L’écoute est une compétence de leadership

Êtes-vous un bon leader ? Êtes-vous un bon auditeur ? Quel type d’écoute pratiquez-vous ? Selon la personne à qui vous posez la question ou ce que vous lisez, il existe de trois à sept niveaux d’écoute. Un modèle que j’ai trouvé facile à utiliser avec les dirigeants est celui de Better Manager. Dans ce cadre, il y a trois niveaux d’écoute :

  • Niveau 1 : centré sur soi – Il peut s’agir de ne pas écouter, d’écouter pour répondre ou d’attendre de parler.
  • Niveau 2 : centré sur l’orateur – À ce niveau, vous prêtez attention à ce que dit la personne et vous écoutez pour en comprendre le sens.
  • Niveau 3 : centré sur l’énergie – À ce niveau, vous êtes attentif non seulement à ce que la personne dit, mais aussi à ce qu’elle ne dit pas. Vous observez son langage corporel et d’autres indices non verbaux.

Le premier niveau de l’échelle d’écoute est centré sur l’intérieur. L’auditeur parle de lui-même, intentionnellement ou non. Au niveau le plus élevé de l’écoute, l’auditeur fait de la place à la personne qui parle. Dans ce scénario, la personne qui parle se sent entendue et vue. L’auditeur répond à l’énergie de la personne qui parle. Dans le langage de l’intelligence émotionnelle, nous appelons cela l’écoute active.

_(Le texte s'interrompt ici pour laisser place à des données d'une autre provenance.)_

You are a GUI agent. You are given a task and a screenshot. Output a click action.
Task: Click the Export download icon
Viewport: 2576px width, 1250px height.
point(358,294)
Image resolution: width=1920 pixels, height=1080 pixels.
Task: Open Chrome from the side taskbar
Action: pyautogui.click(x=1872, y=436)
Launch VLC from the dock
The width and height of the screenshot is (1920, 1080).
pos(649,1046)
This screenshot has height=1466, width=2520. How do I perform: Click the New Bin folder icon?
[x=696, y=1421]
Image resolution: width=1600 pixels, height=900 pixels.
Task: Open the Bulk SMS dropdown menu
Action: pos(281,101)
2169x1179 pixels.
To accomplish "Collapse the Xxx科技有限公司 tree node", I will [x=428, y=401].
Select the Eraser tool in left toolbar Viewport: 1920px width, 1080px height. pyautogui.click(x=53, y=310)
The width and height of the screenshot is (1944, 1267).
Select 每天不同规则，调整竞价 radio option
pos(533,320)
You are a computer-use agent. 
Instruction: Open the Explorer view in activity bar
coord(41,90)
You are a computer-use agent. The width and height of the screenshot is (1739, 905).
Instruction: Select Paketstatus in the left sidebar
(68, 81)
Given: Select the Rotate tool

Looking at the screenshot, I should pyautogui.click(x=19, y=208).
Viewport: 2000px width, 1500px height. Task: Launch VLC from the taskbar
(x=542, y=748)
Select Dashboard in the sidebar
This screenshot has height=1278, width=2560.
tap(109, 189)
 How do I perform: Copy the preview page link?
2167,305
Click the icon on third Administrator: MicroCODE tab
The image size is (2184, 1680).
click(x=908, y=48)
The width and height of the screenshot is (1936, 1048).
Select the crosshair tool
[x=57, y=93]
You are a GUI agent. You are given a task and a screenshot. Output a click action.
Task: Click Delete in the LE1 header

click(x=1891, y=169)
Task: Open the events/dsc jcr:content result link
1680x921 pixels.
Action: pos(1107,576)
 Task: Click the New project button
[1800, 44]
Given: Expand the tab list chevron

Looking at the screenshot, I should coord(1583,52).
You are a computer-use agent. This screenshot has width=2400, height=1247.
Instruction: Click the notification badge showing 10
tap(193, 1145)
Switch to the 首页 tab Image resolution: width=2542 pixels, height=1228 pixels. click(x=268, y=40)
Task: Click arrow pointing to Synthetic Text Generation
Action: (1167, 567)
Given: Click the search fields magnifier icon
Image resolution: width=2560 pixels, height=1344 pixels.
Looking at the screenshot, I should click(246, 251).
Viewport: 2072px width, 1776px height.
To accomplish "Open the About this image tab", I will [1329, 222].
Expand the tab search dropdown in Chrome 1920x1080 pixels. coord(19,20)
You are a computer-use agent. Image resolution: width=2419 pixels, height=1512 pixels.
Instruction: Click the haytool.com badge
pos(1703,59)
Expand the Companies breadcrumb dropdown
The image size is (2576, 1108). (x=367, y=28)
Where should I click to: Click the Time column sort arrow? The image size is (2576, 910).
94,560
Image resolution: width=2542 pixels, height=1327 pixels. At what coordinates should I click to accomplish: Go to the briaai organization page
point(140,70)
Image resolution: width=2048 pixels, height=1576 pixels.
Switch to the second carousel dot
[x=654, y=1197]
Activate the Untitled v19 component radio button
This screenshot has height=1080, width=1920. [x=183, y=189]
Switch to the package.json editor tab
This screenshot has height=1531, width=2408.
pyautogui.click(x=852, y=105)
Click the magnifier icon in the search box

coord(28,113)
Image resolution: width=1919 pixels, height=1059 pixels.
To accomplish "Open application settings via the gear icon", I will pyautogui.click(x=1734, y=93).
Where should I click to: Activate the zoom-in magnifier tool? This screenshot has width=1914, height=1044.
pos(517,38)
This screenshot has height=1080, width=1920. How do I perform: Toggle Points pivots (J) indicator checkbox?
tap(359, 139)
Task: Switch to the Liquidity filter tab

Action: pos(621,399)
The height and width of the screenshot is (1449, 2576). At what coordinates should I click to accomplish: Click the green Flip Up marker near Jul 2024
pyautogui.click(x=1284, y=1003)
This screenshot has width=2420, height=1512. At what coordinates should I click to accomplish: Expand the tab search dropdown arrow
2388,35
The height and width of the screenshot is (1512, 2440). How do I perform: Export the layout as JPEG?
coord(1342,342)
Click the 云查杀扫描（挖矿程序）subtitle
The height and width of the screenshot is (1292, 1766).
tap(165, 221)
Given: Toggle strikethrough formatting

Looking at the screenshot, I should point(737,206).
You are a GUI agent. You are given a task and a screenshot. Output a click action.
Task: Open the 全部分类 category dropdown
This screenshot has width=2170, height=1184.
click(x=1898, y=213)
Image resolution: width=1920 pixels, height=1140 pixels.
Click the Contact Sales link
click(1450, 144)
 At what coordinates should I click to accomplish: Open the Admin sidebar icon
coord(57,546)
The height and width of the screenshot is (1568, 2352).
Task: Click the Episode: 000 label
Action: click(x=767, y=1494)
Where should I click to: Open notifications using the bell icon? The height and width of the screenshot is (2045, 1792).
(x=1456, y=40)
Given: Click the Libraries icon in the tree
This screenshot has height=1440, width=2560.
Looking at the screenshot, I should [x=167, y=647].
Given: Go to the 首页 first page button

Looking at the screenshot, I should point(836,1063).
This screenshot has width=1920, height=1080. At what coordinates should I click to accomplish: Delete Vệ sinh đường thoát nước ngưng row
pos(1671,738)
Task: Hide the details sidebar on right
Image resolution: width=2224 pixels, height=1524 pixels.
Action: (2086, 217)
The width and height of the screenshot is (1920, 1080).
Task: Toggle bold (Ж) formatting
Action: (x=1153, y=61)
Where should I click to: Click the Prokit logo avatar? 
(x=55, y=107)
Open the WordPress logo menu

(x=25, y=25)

Dans le cadre de mon travail d’accompagnement des dirigeants, je constate souvent un décalage entre la façon dont les dirigeants pensent écouter et le retour d’information qu’ils reçoivent par le biais d’évaluations dans le cadre du processus d’accompagnement ou de l’enquête sur l’engagement des employés de leur organisation. À bien des égards, ce décalage n’est pas imputable au dirigeant. Il peut résulter d’une surcharge de travail, de l’attente personnelle ou culturelle d’avoir toutes les réponses lorsqu’on occupe un poste de direction, ou d’un manque de familiarité avec la manière d’écouter efficacement.

Si, en tant que dirigeant, vous vous retrouvez souvent en mode “donneur de conseils” lorsque quelqu’un vient vous voir avec une idée ou un problème, il y a plusieurs choses que vous pouvez faire pour mieux écouter. Tout d’abord, faites une pause et prêtez attention. Mettez votre téléphone de côté, quittez votre ordinateur portable et concentrez-vous sur la personne qui parle. Deuxièmement, une fois que la personne a fait part de ce qu’elle voulait, sans être interrompue, demandez-lui quel type d’aide elle recherche. Laissez ses réponses à cette question guider votre réponse. Si la personne répond qu’elle souhaitait simplement disposer d’un espace pour partager son idée ou sa préoccupation, résistez à la tentation de lui donner des conseils. Votre objectif dans ce scénario est d’aider la personne à se sentir écoutée.

Le processus de coaching s’est avéré constructif pour les dirigeants avec lesquels je travaille, car il leur a permis d’exercer leurs compétences en matière d’écoute. Dans ma pratique du coaching, j’ai travaillé avec un dirigeant du secteur des services financiers qui avait besoin d’améliorer ses capacités d’écoute et de passer plus de temps à écouter pour être efficace dans son rôle et continuer à progresser professionnellement. L’une des stratégies qui lui a permis de développer ses compétences en matière d’écoute a été de s’entraîner à prendre la parole en dernier. Cela permettait à son équipe de partager des idées et de résoudre des problèmes sans se tourner vers lui pour obtenir toutes les réponses. Il pouvait alors confirmer, développer ou réorienter leur travail, mais en écoutant davantage, il donnait également à l’équipe une chance de se développer. Il pouvait ainsi se concentrer sur les questions stratégiques, ce que ses dirigeants attendaient de lui, et déléguer avec plus de succès à son équipe parce qu’il comprenait leurs intérêts et leurs points forts.

L’écoute active peut transformer les relations professionnelles et personnelles. Lorsque les gens se sentent entendus, ils se sentent également compris, ce qui constitue l’un des premiers pas vers un leadership empathique. Sur le lieu de travail, cela peut conduire à plus d’innovation et à un partage plus rapide des préoccupations parce qu’il y a un niveau élevé de sécurité psychologique. Les leaders empathiques ont des relations plus fortes avec leurs équipes, ce qui améliore la dynamique de l’équipe et les résultats de l’organisation.